数据是美丽的,当然,如果你能真正理解它想告诉你的内容,还需要借助可视化的工具。
通过借助数据可视化的作品,将数据以视觉的形式来呈现,如图表或地图,以帮助人们了解数据的意义。通过观察数字、统计数据的转换以获得清晰的结论并不是一件容易的事。而人类大脑对视觉信息的处理优于对文本的处理,因此使用图表、图形和设计元素,数据可视化可以帮你更容易的解释数据模式、趋势、统计数据和数据相关性。
博主一些可视化作品见下面链接:
Python 画图,点线图;
Python 画图,柱状图;
python matplotlib 画图(柱状图)总结;
数据可视化之美-动态图绘制(以Python为工具)
这篇博客借助Python工具,展现一些可视化过程(包含源码),主要是点、线、面的组和。由于博主专业方向为地学相关,所以关注的方向主要为地学方面的文献、代码,其他专业方向也可借鉴。
精彩可视化作品展示 Example1:大气场的组合这是一幅非常综合的天气图,包含要素(MSLP:平均大气压强,红色线表示;850 hPa的风场,黑色箭头表示;500 hPa 的位势高度,黑线表示;还有三种颜色的 colormap 表示2种变量)
Example2:南海地形展现左图是南海包含西北太平洋的范围,colormap 显示的是水深;右图是范围缩小,南海区域,以及在图中用蓝色虚线表示南海内的环流。
Example3:小波分析图一般情况下,小波周期图水平轴对应原来时间序列的时间,垂直轴代表变化的周期,颜色代表变化周期的强度。该图里,黄色代表变化周期的高强度。在最上面的图中表示2个变量的时间序列(Alongstream Velocity、Cross-Stream Velocity),下面的2张图中为该2个变量的小波分析,随着时间序列的变化,变化周期的强度变化。
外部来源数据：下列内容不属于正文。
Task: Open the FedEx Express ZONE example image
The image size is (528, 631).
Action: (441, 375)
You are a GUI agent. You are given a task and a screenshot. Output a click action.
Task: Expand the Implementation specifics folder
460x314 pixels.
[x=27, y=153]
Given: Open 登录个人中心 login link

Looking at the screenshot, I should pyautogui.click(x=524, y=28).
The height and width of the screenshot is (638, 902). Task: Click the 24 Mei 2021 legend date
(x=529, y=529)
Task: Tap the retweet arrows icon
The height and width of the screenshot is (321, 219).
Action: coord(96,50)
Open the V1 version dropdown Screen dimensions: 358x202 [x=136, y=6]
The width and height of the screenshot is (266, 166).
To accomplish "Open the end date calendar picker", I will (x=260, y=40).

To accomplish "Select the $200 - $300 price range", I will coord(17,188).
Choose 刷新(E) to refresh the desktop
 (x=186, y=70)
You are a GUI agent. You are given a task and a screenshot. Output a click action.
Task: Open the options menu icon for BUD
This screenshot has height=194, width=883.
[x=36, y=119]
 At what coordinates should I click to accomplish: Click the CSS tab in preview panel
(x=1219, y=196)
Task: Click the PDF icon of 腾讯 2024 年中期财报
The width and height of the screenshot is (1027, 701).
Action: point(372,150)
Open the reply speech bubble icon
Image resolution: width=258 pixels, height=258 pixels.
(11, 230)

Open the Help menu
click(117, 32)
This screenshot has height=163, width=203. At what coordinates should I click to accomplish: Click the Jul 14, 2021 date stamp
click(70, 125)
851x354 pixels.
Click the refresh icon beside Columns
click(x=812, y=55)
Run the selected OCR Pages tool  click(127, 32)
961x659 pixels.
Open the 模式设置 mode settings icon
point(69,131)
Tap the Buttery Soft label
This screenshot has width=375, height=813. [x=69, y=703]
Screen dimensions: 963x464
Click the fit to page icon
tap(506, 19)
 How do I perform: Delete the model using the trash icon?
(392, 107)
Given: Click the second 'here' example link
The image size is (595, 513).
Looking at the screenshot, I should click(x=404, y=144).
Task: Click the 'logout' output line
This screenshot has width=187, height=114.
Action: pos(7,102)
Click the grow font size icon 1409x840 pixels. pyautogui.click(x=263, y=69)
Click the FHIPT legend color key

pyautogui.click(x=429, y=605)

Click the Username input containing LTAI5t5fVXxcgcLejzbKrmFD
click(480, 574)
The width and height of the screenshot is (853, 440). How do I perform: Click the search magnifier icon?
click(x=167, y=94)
Example4:多图要素集合(a)图为利用模式输出数据绘制,模式结果分成(图中3D成图可明显看到分层)【PASS:三维成图后面的博客专门去讲,这次主要讲2D成图】;(b)表示海水位势温度(-156米处);(c)航迹的温度剖面(船行轨迹见a图);(d)航线的平面图
成图测试(包含代码、数据) Test1:绘制2个信号的相干性import numpy as np
import matplotlib.pyplot as plt
# Fixing random state for reproducibility
np.random.seed(19680801)
dt = 0.01
t = np.arange(0, 30, dt)
nse1 = np.random.randn(len(t)) # white noise 1
nse2 = np.random.randn(len(t)) # white noise 2
# Two signals with a coherent part at 10Hz and a random part
s1 = np.sin(2 * np.pi * 10 * t) + nse1
s2 = np.sin(2 * np.pi * 10 * t) + nse2
fig, axs = plt.subplots(2, 1)
axs[0].plot(t, s1, t, s2)
axs[0].set_xlim(0, 2)
axs[0].set_xlabel('time')
axs[0].set_ylabel('s1 and s2')
axs[0].grid(True)
cxy, f = axs[1].cohere(s1, s2, 256, 1. / dt)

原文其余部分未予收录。